‘Uncategorized’

Designing Event Driven Systems – Summary of Arguments

Thursday, October 4th, 2018

This post provides a terse summary of the high-level arguments addressed in my book.

Why Change is Needed

Technology has changed:

  • Partitioned/Replayable logs provide previously unattainable levels of throughput (up to Terabit/s), storage (up to PB) and high availability.
  • Stateful Stream Processors include a rich suite of utilities for handling Streams, Tables, Joins, Buffering of late events (important in asynchronous communication), state management. These tools interface directly with business logic. Transactions tie streams and state together efficiently.
  • Kafka Streams and KSQL are DSLs which can be run as standalone clusters, or embedded into applications and services directly. The latter approach makes streaming an API, interfacing inbound and outbound streams directly into your code.

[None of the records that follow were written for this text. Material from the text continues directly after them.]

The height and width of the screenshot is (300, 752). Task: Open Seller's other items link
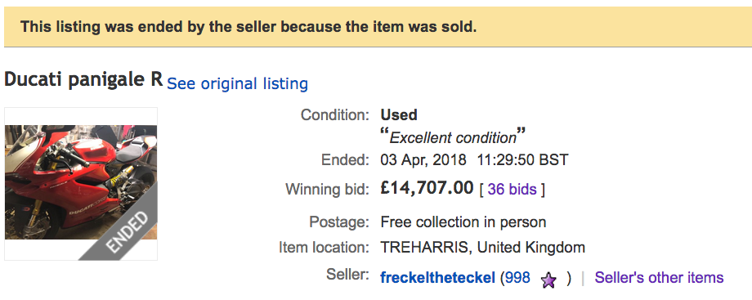pos(659,277)
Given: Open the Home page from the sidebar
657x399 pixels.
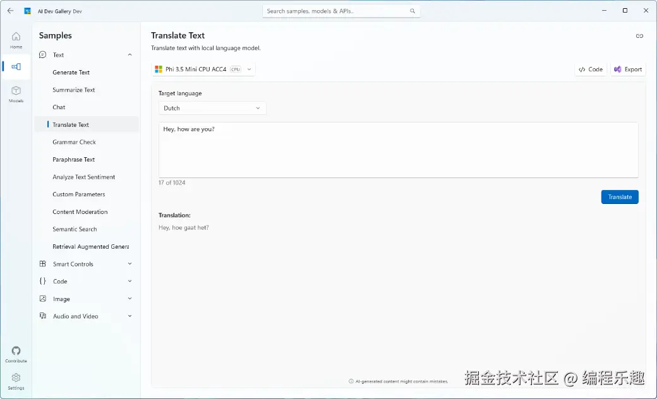Looking at the screenshot, I should [x=16, y=39].
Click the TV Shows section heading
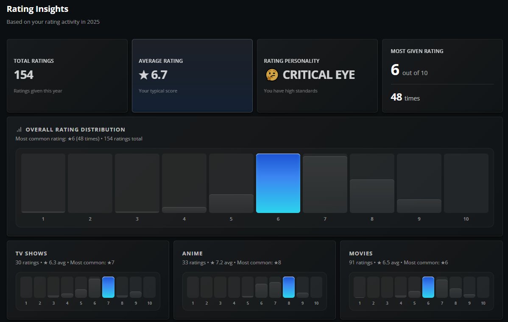508x322 pixels. [x=31, y=253]
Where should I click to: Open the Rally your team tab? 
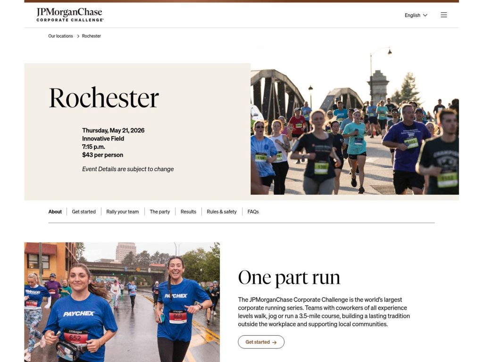coord(123,212)
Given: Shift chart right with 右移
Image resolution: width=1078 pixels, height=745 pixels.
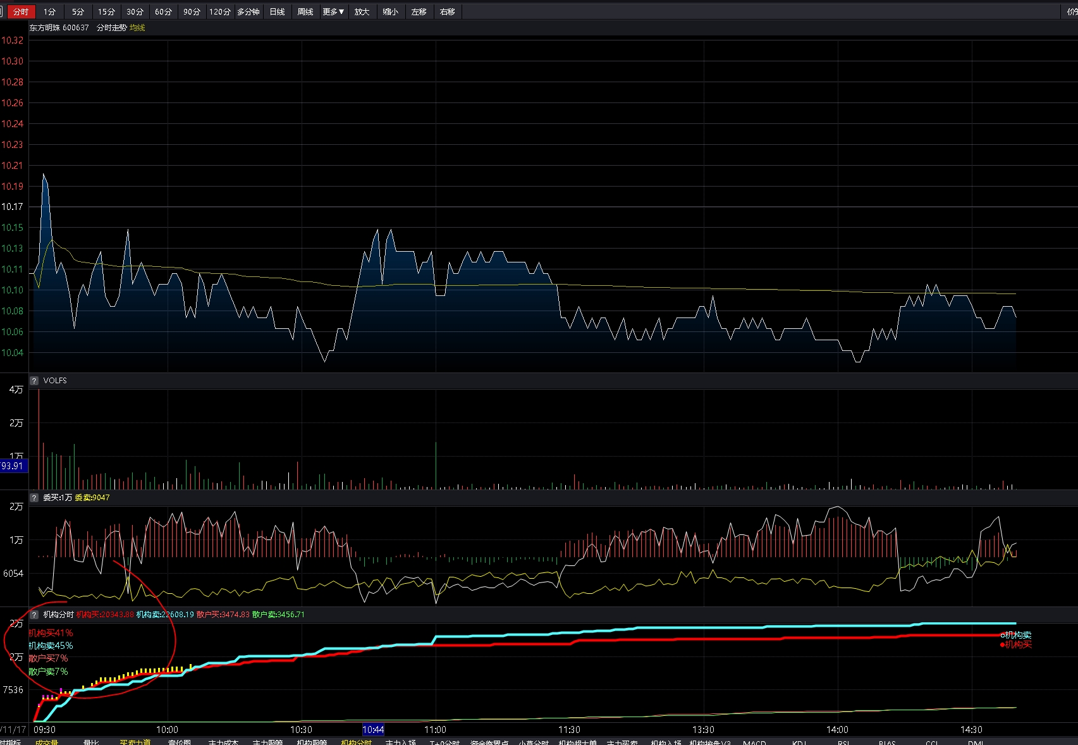Looking at the screenshot, I should tap(447, 12).
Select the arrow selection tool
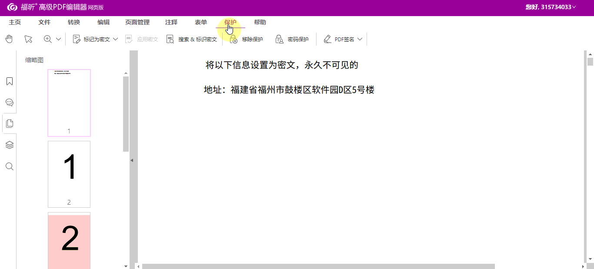Screen dimensions: 594x269 (x=28, y=39)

Businesses need asynchronicity:

  • Businesses are a collection of people, teams and departments performing a wide range of functions, backed by technology. Teams need to work asynchronously with respect to one another to be efficient.
  • Many business processes are inherently asynchronous, for example shipping a parcel from a warehouse to a user’s door.
  • A business may start as a website, where the front end makes synchronous calls to backend services, but as it grows the web of synchronous calls tightly couple services together at runtime. Event-based methods reverse this, decoupling systems in time and allowing them to evolve independently of one another.

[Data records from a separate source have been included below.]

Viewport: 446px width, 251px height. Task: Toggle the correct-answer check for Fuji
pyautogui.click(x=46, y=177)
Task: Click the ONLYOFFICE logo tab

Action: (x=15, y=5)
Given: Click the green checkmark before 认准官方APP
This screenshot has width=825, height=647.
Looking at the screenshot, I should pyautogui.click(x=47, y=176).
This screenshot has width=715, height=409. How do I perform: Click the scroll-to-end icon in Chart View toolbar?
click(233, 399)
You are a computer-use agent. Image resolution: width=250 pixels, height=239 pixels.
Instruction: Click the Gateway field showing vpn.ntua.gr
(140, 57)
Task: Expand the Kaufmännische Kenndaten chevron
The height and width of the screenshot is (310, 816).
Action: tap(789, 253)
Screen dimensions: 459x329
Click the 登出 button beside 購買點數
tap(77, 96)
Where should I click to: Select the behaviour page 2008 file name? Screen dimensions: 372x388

A message broker has notable benefits:

  • It flips control of routing, so a sender does not know who receives a message, and there may be many different receivers (pub/sub). This makes the system pluggable, as the producer is decoupled from the potentially many consumers.
  • Load and scalability become a concern of the broker, not the source system.
  • There is no requirement for backpressure. The receiver defines their own flow control.

Systems still require Request Response

  • Whilst many systems are built entirely-event driven, request-response protocols remain the best choice for many use cases. The rule of thumb is: use request-response for intra-system communication particularly queries or lookups (customers, shopping carts, DNS), use events for state changes and inter-system communication (changes to business facts that are needed beyond the scope of the originating system).

Data-on-the-outside is different:

  • In service-based ecosystems the data that services share is very different to the data they keep inside their service boundary. Outside data is harder to change, but it has more value in a holistic sense.
  • The events services share form a journal, or ‘Shared Narrative’, describing exactly how your business evolved over time.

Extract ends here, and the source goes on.